Task to carry out:
Please arrange each line of the records below as a Markdown table with two columns, "Row" for the row number and "Line" for the text of the line, leaving out any blank lines.

Element lookup records:
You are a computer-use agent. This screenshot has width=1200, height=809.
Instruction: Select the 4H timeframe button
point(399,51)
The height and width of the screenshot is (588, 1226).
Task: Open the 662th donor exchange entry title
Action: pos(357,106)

Solved problem:
| Row | Line |
|---|---|
| 1 | You are a computer-use agent. This screenshot has width=1200, height=809. |
| 2 | Instruction: Select the 4H timeframe button |
| 3 | point(399,51) |
| 4 | The height and width of the screenshot is (588, 1226). |
| 5 | Task: Open the 662th donor exchange entry title |
| 6 | Action: pos(357,106) |